** Records for the exercise follows **

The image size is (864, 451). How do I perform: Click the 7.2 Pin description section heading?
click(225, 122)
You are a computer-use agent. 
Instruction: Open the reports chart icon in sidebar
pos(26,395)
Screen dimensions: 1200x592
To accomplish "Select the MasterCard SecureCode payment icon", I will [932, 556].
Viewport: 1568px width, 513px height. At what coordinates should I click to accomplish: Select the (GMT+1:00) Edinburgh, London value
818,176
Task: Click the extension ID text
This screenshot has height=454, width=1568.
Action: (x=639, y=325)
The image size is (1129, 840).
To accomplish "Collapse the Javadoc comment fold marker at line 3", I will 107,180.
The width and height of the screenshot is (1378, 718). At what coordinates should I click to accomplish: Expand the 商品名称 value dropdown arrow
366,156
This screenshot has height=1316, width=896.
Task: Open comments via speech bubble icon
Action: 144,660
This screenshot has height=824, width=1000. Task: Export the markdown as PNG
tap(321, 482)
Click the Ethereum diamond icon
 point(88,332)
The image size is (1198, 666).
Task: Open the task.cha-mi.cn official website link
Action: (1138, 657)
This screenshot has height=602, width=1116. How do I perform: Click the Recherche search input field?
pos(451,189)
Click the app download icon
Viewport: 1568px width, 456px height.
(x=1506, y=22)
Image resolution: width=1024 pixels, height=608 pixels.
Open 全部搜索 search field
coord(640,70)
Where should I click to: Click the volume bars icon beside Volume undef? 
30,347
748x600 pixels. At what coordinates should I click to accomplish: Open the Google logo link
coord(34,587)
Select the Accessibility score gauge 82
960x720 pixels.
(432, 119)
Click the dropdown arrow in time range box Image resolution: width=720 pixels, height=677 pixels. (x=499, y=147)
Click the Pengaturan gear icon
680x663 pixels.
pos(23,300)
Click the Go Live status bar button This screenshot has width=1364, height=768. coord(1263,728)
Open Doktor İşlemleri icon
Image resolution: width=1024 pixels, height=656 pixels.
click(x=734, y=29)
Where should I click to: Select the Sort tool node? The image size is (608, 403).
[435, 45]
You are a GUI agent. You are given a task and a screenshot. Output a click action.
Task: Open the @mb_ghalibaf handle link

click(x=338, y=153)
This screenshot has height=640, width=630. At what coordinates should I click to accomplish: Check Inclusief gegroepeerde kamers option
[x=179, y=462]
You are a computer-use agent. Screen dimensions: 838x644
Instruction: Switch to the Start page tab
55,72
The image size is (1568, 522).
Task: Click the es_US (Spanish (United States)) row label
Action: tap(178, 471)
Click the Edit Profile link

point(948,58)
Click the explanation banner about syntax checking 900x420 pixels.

** End of Records for the exercise **

Without omitting anything, set down all the entries above again.

▶ **Result of this exercise**:
The image size is (864, 451). How do I perform: Click the 7.2 Pin description section heading?
click(225, 122)
You are a computer-use agent. 
Instruction: Open the reports chart icon in sidebar
pos(26,395)
Screen dimensions: 1200x592
To accomplish "Select the MasterCard SecureCode payment icon", I will [932, 556].
Viewport: 1568px width, 513px height. At what coordinates should I click to accomplish: Select the (GMT+1:00) Edinburgh, London value
818,176
Task: Click the extension ID text
This screenshot has height=454, width=1568.
Action: (x=639, y=325)
The image size is (1129, 840).
To accomplish "Collapse the Javadoc comment fold marker at line 3", I will 107,180.
The width and height of the screenshot is (1378, 718). At what coordinates should I click to accomplish: Expand the 商品名称 value dropdown arrow
366,156
This screenshot has height=1316, width=896.
Task: Open comments via speech bubble icon
Action: 144,660
This screenshot has height=824, width=1000. Task: Export the markdown as PNG
tap(321, 482)
Click the Ethereum diamond icon
 point(88,332)
The image size is (1198, 666).
Task: Open the task.cha-mi.cn official website link
Action: (1138, 657)
This screenshot has height=602, width=1116. How do I perform: Click the Recherche search input field?
pos(451,189)
Click the app download icon
Viewport: 1568px width, 456px height.
(x=1506, y=22)
Image resolution: width=1024 pixels, height=608 pixels.
Open 全部搜索 search field
coord(640,70)
Where should I click to: Click the volume bars icon beside Volume undef? 
30,347
748x600 pixels. At what coordinates should I click to accomplish: Open the Google logo link
coord(34,587)
Select the Accessibility score gauge 82
960x720 pixels.
(432, 119)
Click the dropdown arrow in time range box Image resolution: width=720 pixels, height=677 pixels. (x=499, y=147)
Click the Pengaturan gear icon
680x663 pixels.
pos(23,300)
Click the Go Live status bar button This screenshot has width=1364, height=768. coord(1263,728)
Open Doktor İşlemleri icon
Image resolution: width=1024 pixels, height=656 pixels.
click(x=734, y=29)
Where should I click to: Select the Sort tool node? The image size is (608, 403).
[435, 45]
You are a GUI agent. You are given a task and a screenshot. Output a click action.
Task: Open the @mb_ghalibaf handle link

click(x=338, y=153)
This screenshot has height=640, width=630. At what coordinates should I click to accomplish: Check Inclusief gegroepeerde kamers option
[x=179, y=462]
You are a computer-use agent. Screen dimensions: 838x644
Instruction: Switch to the Start page tab
55,72
The image size is (1568, 522).
Task: Click the es_US (Spanish (United States)) row label
Action: tap(178, 471)
Click the Edit Profile link

point(948,58)
Click the explanation banner about syntax checking 900x420 pixels.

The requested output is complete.